Ana Mª miraba a su hijo sin verle. Muchas veces había pensado que con tantas cosas vividas a lo largo de la vida, se le había agotado la capacidad del llanto y sin embargo, descubrió que se le humedecían los ojos y para ocultarlo dijo:” hay que ver qué ojos tengo, me pican y me lloran”. Leopoldo sabía que habitualmente así era, pero también sabía que en esta ocasión era la emoción la que aparecía inesperadamente, por lo que se limitó a darle un pañuelo y a preguntarle si quería que le aplicara un colirio que aligerase su sequedad. Ana Mª no respondió porque estaba de regreso a su mundo interior. Ante ella estaban sentados sus nietos merendando o comiendo ante la mirada atenta de la abuela solícita a cualquier deseo que tuvieran.

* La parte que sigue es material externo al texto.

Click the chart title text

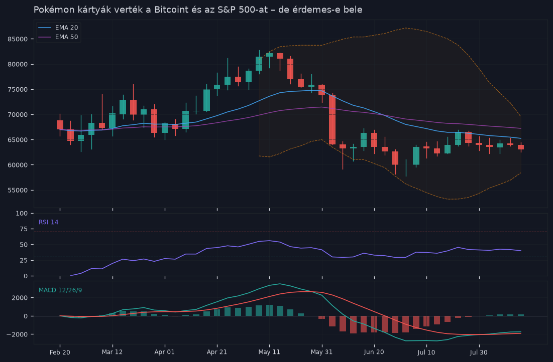[198, 10]
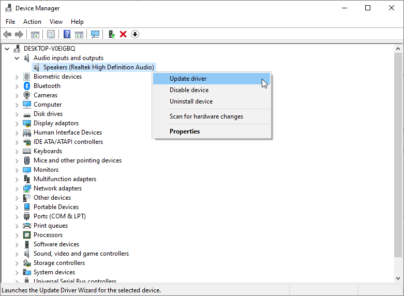This screenshot has height=296, width=404.
Task: Click the Scan for hardware changes monitor icon
Action: point(95,34)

Escuchó voces y se giró para ver a todos sus hijos alrededor de la mesa comiendo, hablando, riendo, relamiéndose ante los apetitosos platos servidos. Se escuchó a sí misma diciendo a sus hijas que prepararán el café, que sirvieran a los hombres. Las vio protestando por tanto deseo de trato de favor  y. volvió a girarse; se vio a sí misma de otra vez mirando a su marido sentado en el sillón ante ella; recordó todas las veces que había deseado que desapareciera, todas las veces que sin emitir un solo sonido le había dicho todo lo que pensaba de él y de su vida junto a él; se vio al borde de las lágrimas casi imposibles de retener porque siempre había sido incapaz de oponerse a él, a su autoridad, a su posición de poder marital; recordó cada una de las veces en que se enfadó con ella y la recriminó de tal forma que temió que pasara a las manos, aunque nunca lo hizo; sin embargo la humillación ejercida con el poder le dolía casi más que el dolor que le hubiera podido causar físicamente. Finalmente, vio el sillón vacío y echó de menos a ese mismo marido porque, al menos cuando aún vivía, tenía compañía y no estaba sola en casa esperando a que sus hijos tuvieran tiempo para visitarla u ocuparse de ella. 

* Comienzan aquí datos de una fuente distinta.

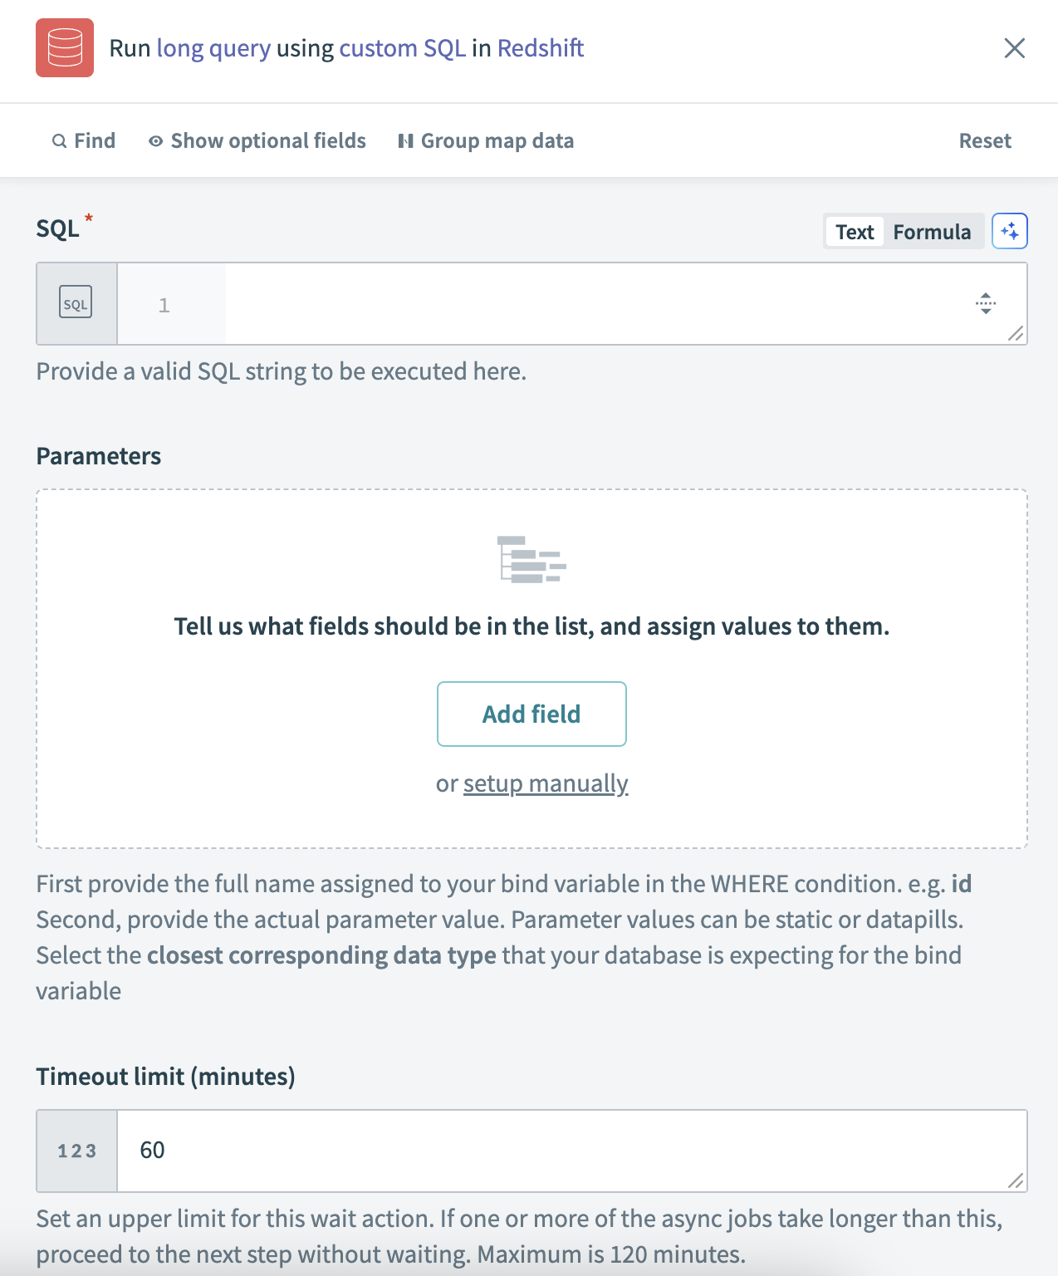Switch to the Formula tab
Screen dimensions: 1058x1276
[x=933, y=232]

Se preguntaba qué habría sido de ella si Leopoldo no hubiera vivido cerca. A lo mejor habría sido desgraciada, o habría frecuentado más a sus hijas, o quizá se hubiera esforzado en valerse por sí misma; a lo mejor incluso habría conseguido hallar una felicidad más individual, pero más plena socializándose con los demás; le hubiera gustado perder el miedo a la gente, a las relaciones. Con tantos años de matrimonio, se había acostumbrado a hacer lo que se esperaba de ella sin buscar su propia felicidad; su vida era la felicidad de sus hijos y del marido que mientras estuviera tranquilo, también ella lo estaría; nunca le reconoció los momentos en los que se preocupaba por ella, en los que le hacía regalos, en los que quería lo mejor para ella, porque venían de un casi amo que la apreciaba mientras ella obedeciera, o al menos así lo percibió ella siempre. Tantas incógnitas carecían de respuesta; ya no había tiempo para solucionarlas. Se llevó de nuevo el pañuelo a los ojos, se los enjugó largamente y dijo: ”Ya podemos irnos”.
De regreso a la residencia, cuando Leopoldo se despedía de ella hasta la siguiente visita, le dijo: ”Aquí estoy bien atendida” y Leopoldo no supo si lo decía para convencerse a sí misma o si realmente lo sentía. Le dio un beso y le sonrió antes de despedirse de ella hasta el próximo día.